This Speaker vote should remind all of us that literally nothing Republicans try to do will be easy, or a foregone conclusion. And often, they are going to have to come to Democrats to enact anything at all. We have lost power but we are not powerless.
— Brian Schatz (@schatz.bsky.social) January 3, 2025 at 1:47 PM
Not long after that, Johnson flipped two Republican votes and won on the first ballot. In other words, even with a slightly smaller majority, Republicans had an easier time electing a Speaker this year than they did two years ago, when it took four days and fifteen ballots to elect Kevin McCarthy.

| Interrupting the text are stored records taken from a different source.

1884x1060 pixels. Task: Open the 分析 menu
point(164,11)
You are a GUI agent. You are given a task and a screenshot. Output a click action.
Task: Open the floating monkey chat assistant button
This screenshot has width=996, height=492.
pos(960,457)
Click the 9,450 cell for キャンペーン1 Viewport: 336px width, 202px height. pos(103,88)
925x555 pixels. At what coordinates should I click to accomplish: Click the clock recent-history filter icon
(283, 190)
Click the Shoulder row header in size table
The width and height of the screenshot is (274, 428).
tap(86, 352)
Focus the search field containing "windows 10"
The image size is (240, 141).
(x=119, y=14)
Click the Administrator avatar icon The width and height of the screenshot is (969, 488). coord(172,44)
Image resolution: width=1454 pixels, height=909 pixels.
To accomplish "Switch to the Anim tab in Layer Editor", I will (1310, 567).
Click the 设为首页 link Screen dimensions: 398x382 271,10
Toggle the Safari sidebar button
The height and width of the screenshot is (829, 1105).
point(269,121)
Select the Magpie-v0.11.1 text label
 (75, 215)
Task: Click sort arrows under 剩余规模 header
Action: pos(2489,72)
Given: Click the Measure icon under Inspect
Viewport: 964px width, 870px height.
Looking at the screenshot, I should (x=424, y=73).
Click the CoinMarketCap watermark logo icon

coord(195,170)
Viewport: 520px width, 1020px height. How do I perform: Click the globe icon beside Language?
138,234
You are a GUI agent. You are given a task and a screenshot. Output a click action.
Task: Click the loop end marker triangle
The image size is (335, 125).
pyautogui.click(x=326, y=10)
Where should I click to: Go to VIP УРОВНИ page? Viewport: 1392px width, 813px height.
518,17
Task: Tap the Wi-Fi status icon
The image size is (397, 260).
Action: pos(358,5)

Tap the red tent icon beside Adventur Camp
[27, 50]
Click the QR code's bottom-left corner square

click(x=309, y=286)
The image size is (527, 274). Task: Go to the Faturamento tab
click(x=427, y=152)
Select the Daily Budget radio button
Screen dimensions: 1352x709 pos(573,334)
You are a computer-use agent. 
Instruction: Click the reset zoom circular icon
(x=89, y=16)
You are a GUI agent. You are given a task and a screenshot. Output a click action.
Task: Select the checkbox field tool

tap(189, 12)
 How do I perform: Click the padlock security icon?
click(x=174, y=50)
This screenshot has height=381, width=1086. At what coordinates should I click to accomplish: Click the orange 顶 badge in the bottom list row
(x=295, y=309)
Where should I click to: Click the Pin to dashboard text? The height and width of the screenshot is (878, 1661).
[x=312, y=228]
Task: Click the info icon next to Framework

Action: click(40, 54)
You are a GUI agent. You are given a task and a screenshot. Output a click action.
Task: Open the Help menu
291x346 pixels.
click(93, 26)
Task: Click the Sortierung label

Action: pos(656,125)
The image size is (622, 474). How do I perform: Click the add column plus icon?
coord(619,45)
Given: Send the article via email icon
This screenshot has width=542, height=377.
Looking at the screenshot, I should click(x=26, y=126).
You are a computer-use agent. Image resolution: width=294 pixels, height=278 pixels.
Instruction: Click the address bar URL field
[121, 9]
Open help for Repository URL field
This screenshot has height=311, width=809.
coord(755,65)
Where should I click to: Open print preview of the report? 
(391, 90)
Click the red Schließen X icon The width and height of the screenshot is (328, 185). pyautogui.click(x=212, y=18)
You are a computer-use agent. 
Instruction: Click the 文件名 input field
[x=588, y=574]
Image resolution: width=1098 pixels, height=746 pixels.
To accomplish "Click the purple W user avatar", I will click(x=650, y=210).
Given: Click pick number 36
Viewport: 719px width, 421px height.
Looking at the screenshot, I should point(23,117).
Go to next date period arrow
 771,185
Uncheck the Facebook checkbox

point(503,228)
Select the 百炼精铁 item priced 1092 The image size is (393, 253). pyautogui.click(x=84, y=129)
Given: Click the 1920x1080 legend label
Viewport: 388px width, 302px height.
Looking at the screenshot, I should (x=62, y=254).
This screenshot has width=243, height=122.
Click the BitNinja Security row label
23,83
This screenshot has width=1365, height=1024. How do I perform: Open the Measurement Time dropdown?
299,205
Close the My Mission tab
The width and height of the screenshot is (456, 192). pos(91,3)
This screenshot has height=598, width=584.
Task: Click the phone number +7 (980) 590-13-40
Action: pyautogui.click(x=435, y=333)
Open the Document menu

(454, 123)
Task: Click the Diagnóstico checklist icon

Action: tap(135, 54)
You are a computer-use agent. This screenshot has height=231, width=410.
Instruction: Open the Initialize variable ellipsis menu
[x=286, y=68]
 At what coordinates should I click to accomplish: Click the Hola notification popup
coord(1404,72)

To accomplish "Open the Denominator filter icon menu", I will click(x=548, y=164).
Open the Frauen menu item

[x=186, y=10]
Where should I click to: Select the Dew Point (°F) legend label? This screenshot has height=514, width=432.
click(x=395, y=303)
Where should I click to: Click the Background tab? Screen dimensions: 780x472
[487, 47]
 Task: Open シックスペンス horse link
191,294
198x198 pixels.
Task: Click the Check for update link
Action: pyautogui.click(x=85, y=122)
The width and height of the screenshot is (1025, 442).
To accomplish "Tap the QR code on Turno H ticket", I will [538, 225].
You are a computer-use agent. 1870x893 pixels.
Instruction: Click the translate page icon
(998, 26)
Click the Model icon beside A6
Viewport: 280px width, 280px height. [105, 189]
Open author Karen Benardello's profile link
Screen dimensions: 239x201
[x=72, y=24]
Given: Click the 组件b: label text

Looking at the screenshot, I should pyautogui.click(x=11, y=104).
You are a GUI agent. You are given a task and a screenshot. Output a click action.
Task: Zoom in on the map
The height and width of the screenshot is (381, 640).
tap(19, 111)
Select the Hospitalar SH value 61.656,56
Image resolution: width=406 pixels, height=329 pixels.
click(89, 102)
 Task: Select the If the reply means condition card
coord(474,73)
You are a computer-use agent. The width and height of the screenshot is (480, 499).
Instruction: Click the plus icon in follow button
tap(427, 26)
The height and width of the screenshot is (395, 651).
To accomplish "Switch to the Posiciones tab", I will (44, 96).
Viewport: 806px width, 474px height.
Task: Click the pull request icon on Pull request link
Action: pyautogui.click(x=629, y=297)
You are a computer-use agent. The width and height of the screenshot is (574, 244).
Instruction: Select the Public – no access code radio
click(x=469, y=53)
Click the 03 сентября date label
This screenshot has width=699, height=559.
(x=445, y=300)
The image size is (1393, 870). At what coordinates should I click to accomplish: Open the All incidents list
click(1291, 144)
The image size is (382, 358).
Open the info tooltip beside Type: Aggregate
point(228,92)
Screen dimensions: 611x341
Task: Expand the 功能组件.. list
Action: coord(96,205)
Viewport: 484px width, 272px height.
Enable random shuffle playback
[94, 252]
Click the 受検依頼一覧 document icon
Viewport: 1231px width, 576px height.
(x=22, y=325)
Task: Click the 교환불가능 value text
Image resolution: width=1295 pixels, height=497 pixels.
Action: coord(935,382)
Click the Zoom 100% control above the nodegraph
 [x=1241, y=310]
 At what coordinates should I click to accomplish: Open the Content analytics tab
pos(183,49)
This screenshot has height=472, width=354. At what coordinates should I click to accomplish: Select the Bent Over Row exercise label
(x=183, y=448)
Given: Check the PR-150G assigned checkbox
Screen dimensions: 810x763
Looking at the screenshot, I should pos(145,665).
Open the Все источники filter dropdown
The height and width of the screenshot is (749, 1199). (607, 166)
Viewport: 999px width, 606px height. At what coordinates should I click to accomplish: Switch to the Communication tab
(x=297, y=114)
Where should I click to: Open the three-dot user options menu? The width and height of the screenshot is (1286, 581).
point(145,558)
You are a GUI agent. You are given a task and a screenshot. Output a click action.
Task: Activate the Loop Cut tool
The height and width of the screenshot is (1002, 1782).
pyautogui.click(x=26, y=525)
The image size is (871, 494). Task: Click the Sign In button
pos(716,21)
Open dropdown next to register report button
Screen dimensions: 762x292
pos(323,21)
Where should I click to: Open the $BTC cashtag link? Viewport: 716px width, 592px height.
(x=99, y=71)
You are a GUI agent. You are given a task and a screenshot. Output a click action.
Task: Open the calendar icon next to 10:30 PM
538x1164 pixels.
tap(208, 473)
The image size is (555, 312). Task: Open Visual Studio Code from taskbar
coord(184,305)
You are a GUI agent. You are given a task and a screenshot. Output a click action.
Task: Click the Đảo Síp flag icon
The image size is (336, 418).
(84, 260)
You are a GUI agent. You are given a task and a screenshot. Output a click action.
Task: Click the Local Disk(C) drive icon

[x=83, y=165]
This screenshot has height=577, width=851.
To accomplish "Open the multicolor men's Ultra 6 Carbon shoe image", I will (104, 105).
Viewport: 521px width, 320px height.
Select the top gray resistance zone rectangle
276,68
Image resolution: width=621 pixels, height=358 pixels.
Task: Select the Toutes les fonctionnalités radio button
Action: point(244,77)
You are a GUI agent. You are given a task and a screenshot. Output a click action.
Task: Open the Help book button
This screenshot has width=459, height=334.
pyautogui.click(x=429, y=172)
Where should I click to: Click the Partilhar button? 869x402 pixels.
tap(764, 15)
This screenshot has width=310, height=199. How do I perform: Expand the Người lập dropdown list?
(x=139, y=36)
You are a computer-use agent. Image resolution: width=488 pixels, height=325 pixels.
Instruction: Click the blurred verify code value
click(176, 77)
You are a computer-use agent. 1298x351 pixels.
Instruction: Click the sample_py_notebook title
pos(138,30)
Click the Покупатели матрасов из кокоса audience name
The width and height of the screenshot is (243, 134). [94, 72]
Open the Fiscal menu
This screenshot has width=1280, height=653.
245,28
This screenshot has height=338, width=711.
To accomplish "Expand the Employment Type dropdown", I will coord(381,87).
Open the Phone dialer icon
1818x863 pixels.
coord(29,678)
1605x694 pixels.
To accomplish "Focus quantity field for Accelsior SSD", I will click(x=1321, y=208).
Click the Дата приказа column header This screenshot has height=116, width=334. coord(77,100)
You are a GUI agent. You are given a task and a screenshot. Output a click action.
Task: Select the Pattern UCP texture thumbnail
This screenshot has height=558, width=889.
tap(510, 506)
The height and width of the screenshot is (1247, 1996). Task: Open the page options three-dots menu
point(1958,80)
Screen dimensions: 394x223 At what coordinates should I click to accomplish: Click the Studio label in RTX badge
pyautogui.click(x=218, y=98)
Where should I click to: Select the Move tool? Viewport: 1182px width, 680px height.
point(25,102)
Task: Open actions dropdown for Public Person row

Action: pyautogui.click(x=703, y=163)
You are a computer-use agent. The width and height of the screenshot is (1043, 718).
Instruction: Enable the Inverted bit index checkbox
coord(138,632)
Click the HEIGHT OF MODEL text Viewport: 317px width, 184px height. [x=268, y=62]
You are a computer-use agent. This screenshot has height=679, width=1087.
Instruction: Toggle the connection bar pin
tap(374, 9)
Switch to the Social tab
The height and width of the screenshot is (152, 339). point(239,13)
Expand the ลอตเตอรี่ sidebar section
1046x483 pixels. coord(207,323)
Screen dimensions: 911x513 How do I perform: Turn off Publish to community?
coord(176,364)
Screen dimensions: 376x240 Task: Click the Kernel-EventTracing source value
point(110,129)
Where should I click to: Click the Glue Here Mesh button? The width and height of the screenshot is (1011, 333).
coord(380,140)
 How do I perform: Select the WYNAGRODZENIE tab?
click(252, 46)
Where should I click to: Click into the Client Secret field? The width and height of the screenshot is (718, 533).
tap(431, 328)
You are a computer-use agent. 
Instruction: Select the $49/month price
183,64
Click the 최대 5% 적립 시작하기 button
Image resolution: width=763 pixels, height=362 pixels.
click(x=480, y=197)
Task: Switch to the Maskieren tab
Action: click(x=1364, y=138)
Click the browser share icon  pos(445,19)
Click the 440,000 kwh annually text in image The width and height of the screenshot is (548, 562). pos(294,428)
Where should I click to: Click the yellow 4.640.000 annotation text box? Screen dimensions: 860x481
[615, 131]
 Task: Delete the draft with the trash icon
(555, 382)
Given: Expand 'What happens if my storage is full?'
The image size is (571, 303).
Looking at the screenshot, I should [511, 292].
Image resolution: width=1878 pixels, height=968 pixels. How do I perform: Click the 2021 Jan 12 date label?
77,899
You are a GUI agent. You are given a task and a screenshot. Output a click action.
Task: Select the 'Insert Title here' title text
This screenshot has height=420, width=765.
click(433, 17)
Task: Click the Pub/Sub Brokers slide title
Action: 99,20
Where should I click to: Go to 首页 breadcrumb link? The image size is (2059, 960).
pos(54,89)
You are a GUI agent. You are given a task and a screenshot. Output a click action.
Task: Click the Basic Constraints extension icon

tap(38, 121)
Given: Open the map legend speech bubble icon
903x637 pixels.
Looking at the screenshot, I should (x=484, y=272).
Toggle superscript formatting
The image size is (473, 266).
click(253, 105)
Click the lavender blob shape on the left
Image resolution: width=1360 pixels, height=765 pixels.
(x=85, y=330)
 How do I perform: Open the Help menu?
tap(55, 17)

I know this shouldn't have been a difficult vote -- Republicans settled on reelecting Johnson late last year, then a few of them decided to challenge him after the fight over the continuing resolution to keep the government running -- but in the end it wasn't all that difficult. (In that December fight, Republicans also settled their differences in time, and there was no shutdown.) Nevertheless, it's now conventional wisdom that Donald Trump will have a very difficult time enacting his second-term agenda. "Bad News for Trump’s Legislative Agenda" is the headline at The Atlantic. In The New York Times, the headline is "Johnson’s Reward for Keeping His Gavel: An Impossible Job Delivering for Trump."
But as the Times story notes, the Johnson holdouts came around precisely because of their loyalty to Trump:
Just minutes after Speaker Mike Johnson could exhale, having put down a short-lived conservative revolt and won re-election to his post on Friday, hard-right lawmakers sent him a letter.We're told:
It was not congratulatory.
They had only voted for him, they wrote, “because of our steadfast support of President Trump and to ensure the timely certification of his electors.”
Now, with total Republican control of government and President-elect Donald J. Trump’s enormous domestic agenda at stake, [Johnson] is facing his toughest test yet.But how much of Trump's agenda do Johnson's supporters and critics disagree on? And how much of the agenda is even legislative?
Will any Republican try to stop Trump if he begins rounding up and deporting or imprisoning undocumented immigrants? Will they object if he cracks down on trans people? Will they block him if he wants to gut renewable energy programs in favor of "drill, baby, drill"? Will any of them defend the diversity programs Trump opposes?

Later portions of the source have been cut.